====== DATA TO EXAMINE ======

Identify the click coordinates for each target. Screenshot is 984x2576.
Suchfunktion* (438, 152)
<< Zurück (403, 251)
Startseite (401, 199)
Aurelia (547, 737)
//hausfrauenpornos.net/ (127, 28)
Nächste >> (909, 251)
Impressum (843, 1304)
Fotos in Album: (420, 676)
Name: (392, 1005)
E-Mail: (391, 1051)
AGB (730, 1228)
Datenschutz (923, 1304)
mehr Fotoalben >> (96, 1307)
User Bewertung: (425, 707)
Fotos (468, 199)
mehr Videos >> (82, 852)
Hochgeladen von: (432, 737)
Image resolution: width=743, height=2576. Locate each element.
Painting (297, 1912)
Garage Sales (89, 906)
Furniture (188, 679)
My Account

======

GOAL OF THE EXERCISE =
The required output is the lines from the one holding "Datenschutz (923, 1304)" through the last line of the entries above, copied exactly.

WRITTEN REPLY =
Datenschutz (923, 1304)
mehr Fotoalben >> (96, 1307)
User Bewertung: (425, 707)
Fotos (468, 199)
mehr Videos >> (82, 852)
Hochgeladen von: (432, 737)
Image resolution: width=743, height=2576. Locate each element.
Painting (297, 1912)
Garage Sales (89, 906)
Furniture (188, 679)
My Account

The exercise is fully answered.